EXERCISE INPUTS
------

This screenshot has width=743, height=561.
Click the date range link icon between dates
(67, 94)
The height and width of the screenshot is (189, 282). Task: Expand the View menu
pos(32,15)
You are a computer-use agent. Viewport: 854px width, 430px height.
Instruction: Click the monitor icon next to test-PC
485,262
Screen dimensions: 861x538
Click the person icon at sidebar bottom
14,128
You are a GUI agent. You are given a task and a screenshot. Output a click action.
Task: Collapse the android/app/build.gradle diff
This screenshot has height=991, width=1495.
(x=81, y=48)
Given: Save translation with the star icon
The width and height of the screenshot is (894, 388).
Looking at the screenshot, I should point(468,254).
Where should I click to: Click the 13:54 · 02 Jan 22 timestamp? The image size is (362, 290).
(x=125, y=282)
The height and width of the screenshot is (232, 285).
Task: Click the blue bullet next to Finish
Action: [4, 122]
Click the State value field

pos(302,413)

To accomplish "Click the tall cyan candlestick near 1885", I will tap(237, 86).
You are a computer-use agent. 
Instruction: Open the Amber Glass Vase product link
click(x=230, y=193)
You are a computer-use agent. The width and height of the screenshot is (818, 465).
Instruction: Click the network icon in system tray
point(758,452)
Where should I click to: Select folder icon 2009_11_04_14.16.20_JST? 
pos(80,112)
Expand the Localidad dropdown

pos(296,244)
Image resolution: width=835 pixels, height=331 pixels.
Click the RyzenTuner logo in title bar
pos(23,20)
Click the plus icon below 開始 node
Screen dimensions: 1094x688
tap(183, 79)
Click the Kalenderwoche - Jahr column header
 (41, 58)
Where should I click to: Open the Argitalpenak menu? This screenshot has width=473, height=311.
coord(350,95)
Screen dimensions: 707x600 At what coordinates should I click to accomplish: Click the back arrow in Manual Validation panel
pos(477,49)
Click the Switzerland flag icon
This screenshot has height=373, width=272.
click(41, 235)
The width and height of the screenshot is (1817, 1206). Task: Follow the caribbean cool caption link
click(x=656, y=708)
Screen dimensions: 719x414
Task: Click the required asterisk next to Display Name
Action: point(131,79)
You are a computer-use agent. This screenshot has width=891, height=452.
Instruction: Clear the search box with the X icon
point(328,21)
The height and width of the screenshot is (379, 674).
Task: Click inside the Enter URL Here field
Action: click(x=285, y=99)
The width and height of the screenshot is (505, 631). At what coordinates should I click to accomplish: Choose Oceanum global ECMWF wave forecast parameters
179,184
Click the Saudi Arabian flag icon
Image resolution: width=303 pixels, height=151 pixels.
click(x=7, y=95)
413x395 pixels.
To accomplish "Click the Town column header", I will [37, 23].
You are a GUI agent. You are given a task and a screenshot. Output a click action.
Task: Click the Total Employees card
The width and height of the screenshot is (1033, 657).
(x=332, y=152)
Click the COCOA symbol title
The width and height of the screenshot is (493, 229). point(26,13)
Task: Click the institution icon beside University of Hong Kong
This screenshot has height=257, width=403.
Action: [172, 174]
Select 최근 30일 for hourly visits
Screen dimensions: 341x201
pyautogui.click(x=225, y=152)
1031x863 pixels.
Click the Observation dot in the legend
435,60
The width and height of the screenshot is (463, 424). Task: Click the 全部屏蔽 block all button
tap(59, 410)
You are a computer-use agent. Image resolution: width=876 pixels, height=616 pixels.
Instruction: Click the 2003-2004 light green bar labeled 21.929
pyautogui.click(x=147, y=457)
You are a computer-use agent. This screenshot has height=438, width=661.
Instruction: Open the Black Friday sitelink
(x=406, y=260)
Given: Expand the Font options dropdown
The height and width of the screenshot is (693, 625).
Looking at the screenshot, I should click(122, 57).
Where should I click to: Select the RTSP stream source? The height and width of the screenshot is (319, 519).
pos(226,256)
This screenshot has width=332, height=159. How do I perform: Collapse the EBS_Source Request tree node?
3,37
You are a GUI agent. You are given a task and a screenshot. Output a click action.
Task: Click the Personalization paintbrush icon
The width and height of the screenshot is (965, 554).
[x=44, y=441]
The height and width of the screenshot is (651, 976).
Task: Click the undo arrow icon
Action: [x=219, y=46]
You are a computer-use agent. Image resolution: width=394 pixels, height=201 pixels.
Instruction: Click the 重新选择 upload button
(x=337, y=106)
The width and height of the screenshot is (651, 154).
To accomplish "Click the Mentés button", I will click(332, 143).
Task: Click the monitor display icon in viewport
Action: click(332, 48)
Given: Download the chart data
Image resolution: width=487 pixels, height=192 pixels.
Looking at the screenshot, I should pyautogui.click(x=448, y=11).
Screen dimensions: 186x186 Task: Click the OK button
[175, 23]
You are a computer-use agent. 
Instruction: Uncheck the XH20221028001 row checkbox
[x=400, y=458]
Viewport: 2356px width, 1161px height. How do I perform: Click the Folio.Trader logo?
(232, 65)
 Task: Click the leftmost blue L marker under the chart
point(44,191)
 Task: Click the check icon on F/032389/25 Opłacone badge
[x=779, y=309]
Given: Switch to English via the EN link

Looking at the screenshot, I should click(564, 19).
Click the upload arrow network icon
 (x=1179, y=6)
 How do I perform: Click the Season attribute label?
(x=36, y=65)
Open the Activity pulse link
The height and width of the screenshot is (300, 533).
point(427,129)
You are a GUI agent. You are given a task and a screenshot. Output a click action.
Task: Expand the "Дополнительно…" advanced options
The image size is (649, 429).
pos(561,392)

------

INSTRUCTIONS TO FOLLOW
Rescale the entries from the start through the line with "(x=81, y=48)": write those lines out again in full, requests included, with every coordinate in the answers multiplied by 0.85 and rounded to a whole number, halves up. Leave every other number as it is.

THE RESULT
This screenshot has width=743, height=561.
Click the date range link icon between dates
(57, 80)
The height and width of the screenshot is (189, 282). Task: Expand the View menu
pos(27,13)
You are a computer-use agent. Viewport: 854px width, 430px height.
Instruction: Click the monitor icon next to test-PC
412,223
Screen dimensions: 861x538
Click the person icon at sidebar bottom
12,109
You are a GUI agent. You are given a task and a screenshot. Output a click action.
Task: Collapse the android/app/build.gradle diff
This screenshot has height=991, width=1495.
(x=69, y=41)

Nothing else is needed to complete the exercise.